Task details: Can you write out, word for word, the part of the homework sheet starting at "1. What factor" and ending at "2^h$ by LoE."?

Homework 9

Directions:

  1. Show each step of your work and fully simplify each expression.
  2. Turn in your answers in class on a physical piece of paper.
  3. Staple multiple sheets together.
  4. Feel free to use Desmos for graphing.

Answer the following:

  1. Suppose a polynomial $P(x)$ has real coefficients. If $P(x)$ factors as $(x - i)Q(x)$, what other factor must be present in $P(x)$?
  2. Find a degree 4 polynomial with zeros $-2i$ and $1 - i$.
  3. Find a degree 6 polynomial with zeros $3, -2, i$ and $\dfrac{1 - i\sqrt{3}}{2}$.
  4. True or False: it is possible for a polynomial $P(x)$ with real coefficients to factor like \[P(x) = (x-2)(2x - 3i)(x+2)\]
  5. If $y \rightarrow -\infty$ as $x \rightarrow 2^+$, what is the line $x = 2$ called?
  6. If $y \rightarrow 3$ as $x \rightarrow -\infty$, what is the line $y = 3$ called?
  7. Find the vertical and horizontal asymptotes for the following rational functions, if any. If the rational function has a hole, make sure to redefine it in it's simpler form (the domain restriction).
    1. $f(x) = \dfrac{4x - 4}{x + 2}$
    2. $f(x) = \dfrac{(x+1)(2x-3)}{(x-2)(4x+7)}$
    3. $f(x) = \dfrac{3x + 1}{4x^2 + 1}$
    4. $r(x) = \dfrac{x^2 - 1}{x^2 + 2x + 1}$
    5. $f(x) = \dfrac{4x^2 - 1}{2x^2 + 7x + 3}$
    6. $f(x) = \dfrac{x^3 - x^2}{x^2 - 3x - 2}$
  8. What horizontal and vertical asymptotes does this graph have?
  9. The rational function \[r(x) = \dfrac{x^3 - 5x^2 + 3x + 9}{x+1}\] has a hole at $x = -1$.
    1. What factor must be present in the numerator?
    2. Use the division algorithm to divide the numerator and sketch a rough graph.
      Hint You will get a quadratic, put in standard form $a(x-h)^2 + k$.
  10. Given the function $f(x) = 4^x$, evaluate:
    1. $f(1)$
    2. $f\left(\dfrac{1}{2}\right)$
    3. $f(2)$
    4. $f\left(\dfrac{3}{2}\right)$
    Hint Your answers will be numbers, no exponents.
  11. Suppose $f(x) = a^x$ where $a > 0, a \neq 1$.
    1. What asymptotes does $f(x)$ have?
    2. What's the domain and range of $f(x)$?
  12. If $f(x) = 2^x$, evaluate and simplify the expression \[\dfrac{f(x + h) - f(x)}{h}\] so there is one fraction with $h$'s in it.
    Hint $2^{x+h} = 2^x \cdot 2^h$ by LoE.
  13. You found a bank which doubles your deposited money every day 🤯.
    You deposit one penny at day $t = 0$. The next day ($t = 1$) you have two pennies, and the second day you have four pennies.
    1. Find an exponential function $f(t)$ which can describe the amount of money you have after $t$ days.
    2. How many days does it take for your balance to surpass one million dollars? Desmos can help here.

Data section:
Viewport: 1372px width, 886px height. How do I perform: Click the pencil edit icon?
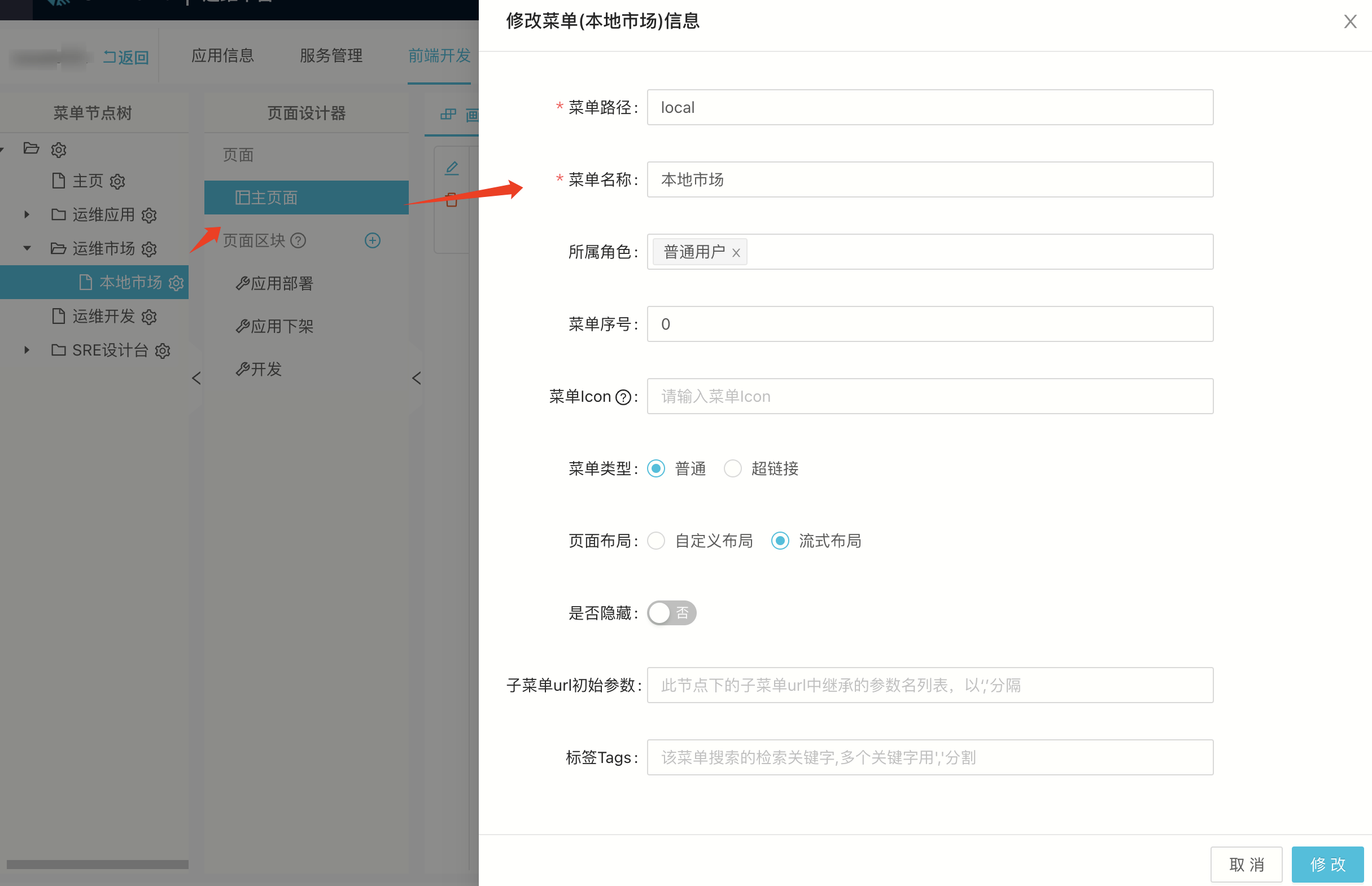[452, 168]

The response:
1. What factor must be present in the numerator?
    2. Use the division algorithm to divide the numerator and sketch a rough graph.
      Hint You will get a quadratic, put in standard form $a(x-h)^2 + k$.
  10. Given the function $f(x) = 4^x$, evaluate:
    1. $f(1)$
    2. $f\left(\dfrac{1}{2}\right)$
    3. $f(2)$
    4. $f\left(\dfrac{3}{2}\right)$
    Hint Your answers will be numbers, no exponents.
  11. Suppose $f(x) = a^x$ where $a > 0, a \neq 1$.
    1. What asymptotes does $f(x)$ have?
    2. What's the domain and range of $f(x)$?
  12. If $f(x) = 2^x$, evaluate and simplify the expression \[\dfrac{f(x + h) - f(x)}{h}\] so there is one fraction with $h$'s in it.
    Hint $2^{x+h} = 2^x \cdot 2^h$ by LoE.